* START Exercise materials *

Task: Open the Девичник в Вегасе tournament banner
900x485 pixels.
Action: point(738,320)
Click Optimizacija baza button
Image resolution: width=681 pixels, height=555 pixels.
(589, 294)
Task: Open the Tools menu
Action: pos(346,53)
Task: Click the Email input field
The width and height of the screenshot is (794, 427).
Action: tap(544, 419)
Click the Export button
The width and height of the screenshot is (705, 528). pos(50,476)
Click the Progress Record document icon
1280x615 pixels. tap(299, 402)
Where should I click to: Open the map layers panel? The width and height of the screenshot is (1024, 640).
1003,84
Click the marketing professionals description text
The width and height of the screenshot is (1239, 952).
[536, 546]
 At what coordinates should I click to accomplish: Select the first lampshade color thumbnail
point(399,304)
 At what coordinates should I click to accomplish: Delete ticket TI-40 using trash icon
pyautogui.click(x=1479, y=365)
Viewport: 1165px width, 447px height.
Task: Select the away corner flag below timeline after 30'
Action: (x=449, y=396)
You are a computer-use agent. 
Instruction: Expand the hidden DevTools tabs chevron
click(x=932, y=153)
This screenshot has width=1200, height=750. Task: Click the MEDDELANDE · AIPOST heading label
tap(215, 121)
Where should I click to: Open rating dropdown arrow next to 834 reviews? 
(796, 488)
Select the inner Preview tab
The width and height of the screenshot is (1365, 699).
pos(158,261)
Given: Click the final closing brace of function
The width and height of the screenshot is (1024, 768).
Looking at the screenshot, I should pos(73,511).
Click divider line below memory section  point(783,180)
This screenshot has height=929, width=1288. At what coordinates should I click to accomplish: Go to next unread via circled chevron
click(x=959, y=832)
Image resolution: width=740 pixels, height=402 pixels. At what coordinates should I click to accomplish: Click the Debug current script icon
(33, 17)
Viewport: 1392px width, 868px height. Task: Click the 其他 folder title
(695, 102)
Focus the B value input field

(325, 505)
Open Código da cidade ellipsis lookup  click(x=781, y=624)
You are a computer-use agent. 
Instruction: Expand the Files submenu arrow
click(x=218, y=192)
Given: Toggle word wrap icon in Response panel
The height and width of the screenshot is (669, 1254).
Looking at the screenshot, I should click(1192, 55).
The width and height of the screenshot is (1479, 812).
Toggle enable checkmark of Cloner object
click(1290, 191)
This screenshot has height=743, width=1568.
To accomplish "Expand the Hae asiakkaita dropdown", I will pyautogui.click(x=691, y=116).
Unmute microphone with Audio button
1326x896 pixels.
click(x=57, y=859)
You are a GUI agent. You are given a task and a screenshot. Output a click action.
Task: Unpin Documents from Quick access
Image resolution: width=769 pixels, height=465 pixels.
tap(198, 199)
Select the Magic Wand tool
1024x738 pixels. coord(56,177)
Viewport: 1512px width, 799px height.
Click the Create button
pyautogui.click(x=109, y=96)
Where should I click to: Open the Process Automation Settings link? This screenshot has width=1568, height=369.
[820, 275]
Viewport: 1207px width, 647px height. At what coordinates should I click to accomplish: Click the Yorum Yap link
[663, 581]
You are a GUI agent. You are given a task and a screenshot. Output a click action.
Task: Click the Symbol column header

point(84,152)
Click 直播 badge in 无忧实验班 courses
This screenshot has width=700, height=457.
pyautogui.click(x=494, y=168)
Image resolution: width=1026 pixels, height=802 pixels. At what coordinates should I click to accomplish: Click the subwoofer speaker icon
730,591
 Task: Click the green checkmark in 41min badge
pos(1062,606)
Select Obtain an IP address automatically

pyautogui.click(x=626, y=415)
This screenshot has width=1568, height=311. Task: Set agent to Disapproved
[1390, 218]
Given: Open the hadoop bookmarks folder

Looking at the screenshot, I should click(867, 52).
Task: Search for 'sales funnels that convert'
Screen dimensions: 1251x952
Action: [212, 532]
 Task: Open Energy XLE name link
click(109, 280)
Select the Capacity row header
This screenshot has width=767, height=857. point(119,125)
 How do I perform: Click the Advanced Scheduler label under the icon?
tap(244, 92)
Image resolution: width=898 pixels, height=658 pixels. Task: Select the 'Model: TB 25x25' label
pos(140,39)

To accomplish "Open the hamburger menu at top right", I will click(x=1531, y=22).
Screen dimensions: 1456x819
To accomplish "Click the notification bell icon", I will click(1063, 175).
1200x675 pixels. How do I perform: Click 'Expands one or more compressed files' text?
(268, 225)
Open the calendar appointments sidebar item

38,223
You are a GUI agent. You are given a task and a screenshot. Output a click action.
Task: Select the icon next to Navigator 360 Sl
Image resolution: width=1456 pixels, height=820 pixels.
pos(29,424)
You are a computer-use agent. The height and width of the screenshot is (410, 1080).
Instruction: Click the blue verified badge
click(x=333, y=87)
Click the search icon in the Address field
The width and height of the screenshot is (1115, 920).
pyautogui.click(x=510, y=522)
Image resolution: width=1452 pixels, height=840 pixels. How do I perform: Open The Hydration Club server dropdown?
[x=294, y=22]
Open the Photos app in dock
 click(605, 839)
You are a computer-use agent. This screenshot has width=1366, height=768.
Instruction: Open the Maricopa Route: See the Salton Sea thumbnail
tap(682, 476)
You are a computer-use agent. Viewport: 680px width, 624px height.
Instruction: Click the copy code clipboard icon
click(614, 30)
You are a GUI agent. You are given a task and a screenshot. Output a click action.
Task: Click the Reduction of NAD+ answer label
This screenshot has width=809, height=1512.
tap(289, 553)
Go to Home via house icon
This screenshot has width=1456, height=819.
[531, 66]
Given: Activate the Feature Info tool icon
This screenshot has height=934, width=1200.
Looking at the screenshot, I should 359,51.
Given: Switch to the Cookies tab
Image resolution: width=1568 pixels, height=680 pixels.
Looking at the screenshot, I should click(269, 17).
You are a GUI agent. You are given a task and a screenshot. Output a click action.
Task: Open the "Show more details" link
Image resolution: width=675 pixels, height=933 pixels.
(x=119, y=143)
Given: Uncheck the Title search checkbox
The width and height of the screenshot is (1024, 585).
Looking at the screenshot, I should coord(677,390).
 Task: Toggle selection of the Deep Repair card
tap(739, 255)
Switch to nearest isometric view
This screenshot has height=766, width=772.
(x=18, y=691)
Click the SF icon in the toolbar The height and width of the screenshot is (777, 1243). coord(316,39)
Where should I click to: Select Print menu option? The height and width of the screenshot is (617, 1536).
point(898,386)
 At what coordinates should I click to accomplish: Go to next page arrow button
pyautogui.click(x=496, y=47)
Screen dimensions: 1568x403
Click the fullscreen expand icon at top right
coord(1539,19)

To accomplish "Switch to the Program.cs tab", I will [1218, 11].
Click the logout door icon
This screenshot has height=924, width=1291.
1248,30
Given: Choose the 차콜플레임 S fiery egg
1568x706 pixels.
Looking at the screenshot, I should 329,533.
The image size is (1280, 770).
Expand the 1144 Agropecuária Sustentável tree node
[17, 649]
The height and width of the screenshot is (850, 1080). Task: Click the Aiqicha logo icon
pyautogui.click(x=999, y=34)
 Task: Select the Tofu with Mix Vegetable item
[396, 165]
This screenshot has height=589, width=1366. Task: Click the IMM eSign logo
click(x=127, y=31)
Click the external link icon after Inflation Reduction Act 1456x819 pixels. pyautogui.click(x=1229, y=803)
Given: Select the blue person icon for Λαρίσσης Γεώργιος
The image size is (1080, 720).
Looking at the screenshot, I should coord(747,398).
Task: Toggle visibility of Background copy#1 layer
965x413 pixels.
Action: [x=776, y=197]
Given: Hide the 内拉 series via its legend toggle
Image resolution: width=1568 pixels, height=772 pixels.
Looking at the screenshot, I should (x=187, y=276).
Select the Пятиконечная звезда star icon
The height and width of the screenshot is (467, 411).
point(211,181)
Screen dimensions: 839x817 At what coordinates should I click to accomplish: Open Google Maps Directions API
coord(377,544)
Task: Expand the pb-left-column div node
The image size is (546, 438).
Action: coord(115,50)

* END Exercise materials *

Set exercise: Print the rows above exactly as they appear, from the line containing "Click the Progress Record document icon" up to and including the line containing "tap(215, 121)".

Solution to this exercise:
Click the Progress Record document icon
1280x615 pixels. tap(299, 402)
Where should I click to: Open the map layers panel? The width and height of the screenshot is (1024, 640).
1003,84
Click the marketing professionals description text
The width and height of the screenshot is (1239, 952).
[536, 546]
 At what coordinates should I click to accomplish: Select the first lampshade color thumbnail
point(399,304)
 At what coordinates should I click to accomplish: Delete ticket TI-40 using trash icon
pyautogui.click(x=1479, y=365)
Viewport: 1165px width, 447px height.
Task: Select the away corner flag below timeline after 30'
Action: (x=449, y=396)
You are a computer-use agent. 
Instruction: Expand the hidden DevTools tabs chevron
click(x=932, y=153)
This screenshot has width=1200, height=750. Task: Click the MEDDELANDE · AIPOST heading label
tap(215, 121)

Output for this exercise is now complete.